**WHAT YOU HAVE TO DO:**
Nothing but the exact lines from the one containing "The height and width of the screenshot is (610, 894)." through the last line of the records below belongs in your answer.

--------------------------------

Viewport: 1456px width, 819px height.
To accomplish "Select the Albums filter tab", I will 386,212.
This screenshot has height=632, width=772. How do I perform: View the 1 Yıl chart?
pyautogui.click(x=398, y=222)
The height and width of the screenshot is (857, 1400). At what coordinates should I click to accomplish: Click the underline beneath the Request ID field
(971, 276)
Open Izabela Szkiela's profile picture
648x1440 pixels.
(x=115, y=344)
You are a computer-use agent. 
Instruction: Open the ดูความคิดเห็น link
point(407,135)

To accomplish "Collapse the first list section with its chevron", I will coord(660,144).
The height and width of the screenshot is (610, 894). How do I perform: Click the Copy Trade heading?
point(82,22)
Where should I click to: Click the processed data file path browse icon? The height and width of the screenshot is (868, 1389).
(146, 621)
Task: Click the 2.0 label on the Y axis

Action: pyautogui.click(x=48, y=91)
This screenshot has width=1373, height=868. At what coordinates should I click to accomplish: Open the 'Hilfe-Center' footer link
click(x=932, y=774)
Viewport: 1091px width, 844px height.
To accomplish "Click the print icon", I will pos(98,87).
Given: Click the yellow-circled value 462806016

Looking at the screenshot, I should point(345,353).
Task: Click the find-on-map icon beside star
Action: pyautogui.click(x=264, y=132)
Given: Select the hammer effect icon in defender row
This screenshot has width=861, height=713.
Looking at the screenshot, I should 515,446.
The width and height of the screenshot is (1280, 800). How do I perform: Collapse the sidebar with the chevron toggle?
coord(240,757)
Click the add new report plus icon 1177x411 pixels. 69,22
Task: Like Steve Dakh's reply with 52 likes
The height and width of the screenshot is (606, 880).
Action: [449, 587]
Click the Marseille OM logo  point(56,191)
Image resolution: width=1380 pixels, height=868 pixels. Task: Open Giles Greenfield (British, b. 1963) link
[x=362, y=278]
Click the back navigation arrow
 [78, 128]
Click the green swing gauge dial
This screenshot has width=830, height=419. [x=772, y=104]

--------------------------------

**TASK SOLUTION:**
The height and width of the screenshot is (610, 894). How do I perform: Click the Copy Trade heading?
point(82,22)
Where should I click to: Click the processed data file path browse icon? The height and width of the screenshot is (868, 1389).
(146, 621)
Task: Click the 2.0 label on the Y axis

Action: pyautogui.click(x=48, y=91)
This screenshot has width=1373, height=868. At what coordinates should I click to accomplish: Open the 'Hilfe-Center' footer link
click(x=932, y=774)
Viewport: 1091px width, 844px height.
To accomplish "Click the print icon", I will pos(98,87).
Given: Click the yellow-circled value 462806016

Looking at the screenshot, I should point(345,353).
Task: Click the find-on-map icon beside star
Action: pyautogui.click(x=264, y=132)
Given: Select the hammer effect icon in defender row
This screenshot has width=861, height=713.
Looking at the screenshot, I should 515,446.
The width and height of the screenshot is (1280, 800). How do I perform: Collapse the sidebar with the chevron toggle?
coord(240,757)
Click the add new report plus icon 1177x411 pixels. 69,22
Task: Like Steve Dakh's reply with 52 likes
The height and width of the screenshot is (606, 880).
Action: [449, 587]
Click the Marseille OM logo  point(56,191)
Image resolution: width=1380 pixels, height=868 pixels. Task: Open Giles Greenfield (British, b. 1963) link
[x=362, y=278]
Click the back navigation arrow
 [78, 128]
Click the green swing gauge dial
This screenshot has width=830, height=419. [x=772, y=104]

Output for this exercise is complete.